次がね、僕は結構好きなんだけど、昔から好きなんだけど、コールドストレージですね。たぶんね、オーチャードの高島屋の地下に入っているスーパーがコールドストレージなので、たぶんと言うか、コールドストレージなので、結構シンガポールに行ったことがある人だったら必ず高島屋へ行くので、地下で何か買ったりすると思うので、そこで皆さんが何か買ったのがコールドストレージだと思います。コールドストレージは結構歴史が古くて、1903年に新鮮で高品質の肉とか乳製品を扱う商人としてスタートしているんですよね。コールドストレージというブランドで1号店を出したのが1960年代に入ってからで。シンガポールの人々の日々の生活を支えていて。コールドストレージ以外にもブランドとしてはCSフレッシュとかね、マーケットプレイスとか、ジェイソンズとか、3つのブランドを展開していて、現在、全部合わせて50店舗以上は運営していると思いますけど。でも、そんなものなんですよ。どちらかと言うと、ちょっと高めのイメージのところかなというふうに思います。

3番手がシェンシヨンで。シェンシヨンは、これが確か、ちょっと中華系の匂いがプンプン、ほかのやつよりしますけど、1985年にディムブラザーズ、ディム兄弟によって創業されて、もともと小さな食料品として始まったんだけども、今は65店舗ぐらい運営しているというのがこのシェンションとか、シェンシヨン、言い方はいろいろですけど、僕はシェンシヨンと言いますけど、呼びにくいですよね。

4番手がわれらがドン・キホーテということで。2017年に1号店をオープンして、もうめちゃめちゃ人気だったんですよね。当時、焼きいもを焼いて「ドンドンドン、ドンキ」と言って、みんなそれを話題にしていてバズりまくって、ドンキってやっぱりすごいなと思って、5年で一気に、今、12店舗まで拡大していって。

シンガポールって、僕が住んでいた80年代とか90年代って、もう一番大きな町はオーチャードで、みんな、週末になったらオーチャードへ行くみたいな、それ以外はもう別に田舎みたいな、田舎というかベッドタウンみたいな、そういうイメージがあって、オーチャード以外行くところはなかったんですよね。とにかく何かと言ったらオーチャードに集まるみたいな、そういう感じだったのが、マリーナ・ベイ・サンズができて、大きないわゆる中心地がマリーナ・ベイとオーチャードと、2つまず絶対的に大きなのがあって、それ以外にも地方のジュロンとか言ったら工業区だったところが、どんどん、どんどん、ベッドタウンになっていて、昔、工場しかなかったよねみたいなところに街ができているんですよね。そういうところにどんどん、どんどん、スーパーが展開していっているので、基本的にシンガポールも、昔は労働、安い労働コストで商品をつくるような、生産拠点としての位置付け、当時ね、金融の拠点、貿易拠点というような位置付けもあったんだけども、生産拠点としての位置付けもまだあったんですよ。ただ、それが当時からどんどんマレーシアとかインドネシアとかタイに生産拠点が移っていってたので。今ではシンガポールの生産拠点って本当にハイテクなものであったりとか、あとは研究開発の拠点として。だから、ローテクをただつくるみたいな工場というのは、どんどん、どんどん、淘汰されていっているので。そういう意味ではね、街が大きくなっていって、そこにどんどんスーパーなんかが増えていっているというのが今の印象ですかね。
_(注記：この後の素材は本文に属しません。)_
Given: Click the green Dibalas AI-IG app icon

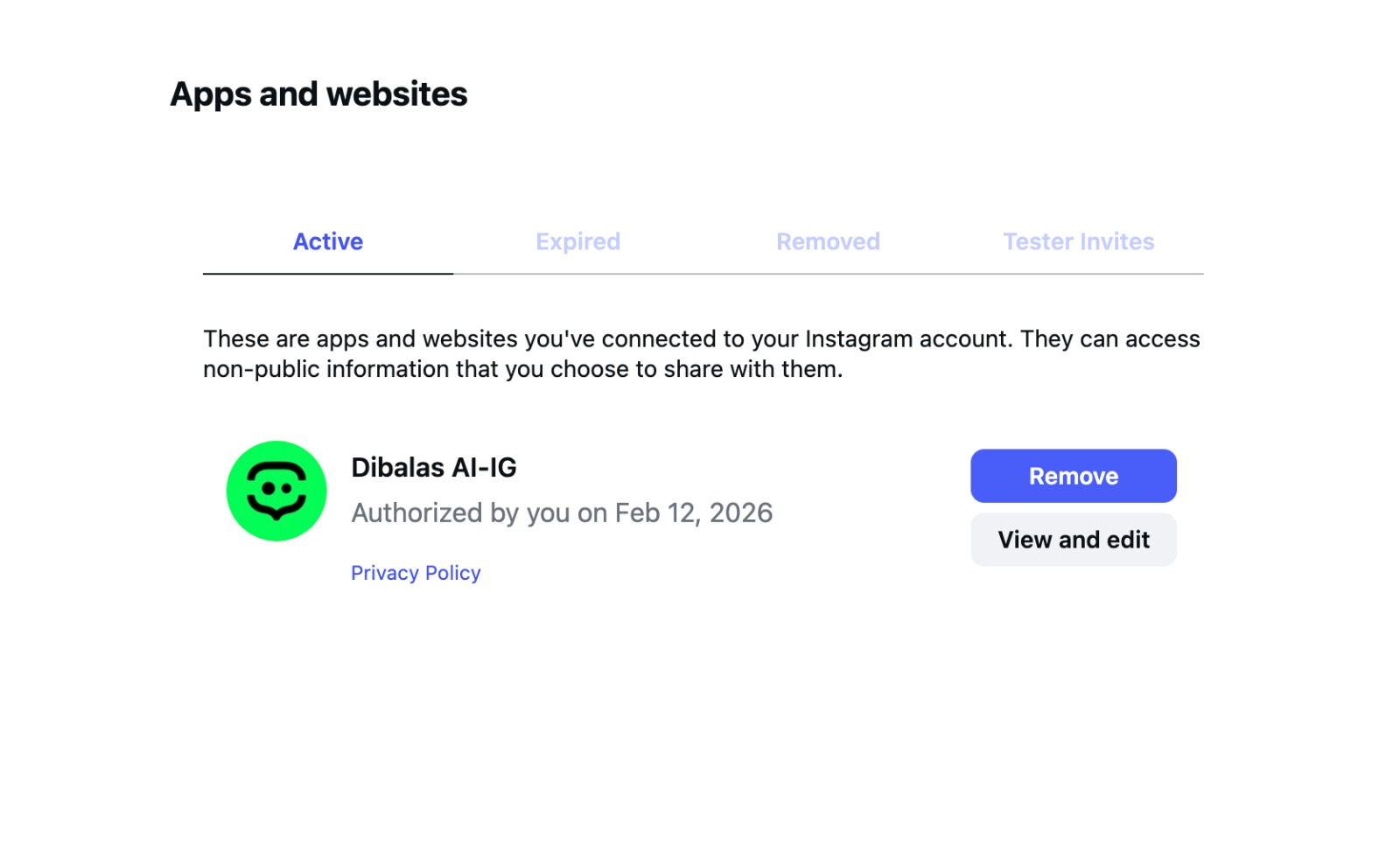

コンビニエンスストアもあるんですけど、セブンイレブンが大きいですけど、それでも430店舗なので限られていますよね。あと、チアーズ、さっき言ったフェアプライス系のチアーズが144店舗、それからバズが50店舗と、あと、SPCのガソリンスタンドの併設店とカルテックスのガソリンスタンドの併設店のコンビニがそれぞれ40、26という感じであるぐらいなので、そんなにコンビニが多いという感じではないですね、という感じですね。

なので、まあまあ、シンガポールというのは、そんな大きな国ではないので、いかにこの国からアジア、ASEAN、世界に波及するかという効果をにらんでやっていくというのが1つ理解をする、しながらやっていかないと、シンガポール単体だけを狙っていくんだったらやっぱり輸出にちょろちょろやって小さな売上を上げるみたいな市場にしかならないので。何度も言っていますけども、ASEANというのはマクロとミクロで見ないといけなくて、ASEAN6全体で戦略をつくっていきながら、都市別でより深く追求していくというね、2つの目が必要な市場なので、そういう意味では発信基地としては大変重要な拠点でありますよということでございます。

最後にもう1つスライドを。すみません。これは僕がシンガポールから日本に戻ってきたのが1990…、何年なんだろうな、1995年とかなのかな。ちょっとすみません。そんなものなので、それからさらに何年か経った2000年でこの状態なんですよね。それが今、まさにこんなような状態になっているので、この本当に数十年でシンガポールという国はめちゃめちゃ発展しているし、経済も含めて、マクロ、ファンダメンタルズで見ても、とても大きく発展をした国の1つであると。これはシンガポールだけではなくて、ASEANの首都はみんなこんな感じで、どんどん、どんどん、発展をしていっているので、日本ではなかなかちょっと馴染みがない変化ですけども、非常に大きな成長をしているというのがシンガポールでございます。

これで、今日でシンガポールは終わりにしたいと思います。次回ね、SMTの「M」、マレーシアのお話をしていきたいなというふうに思います。今日はこれぐらいにしたいと思います。また次回お会いいたしましょう。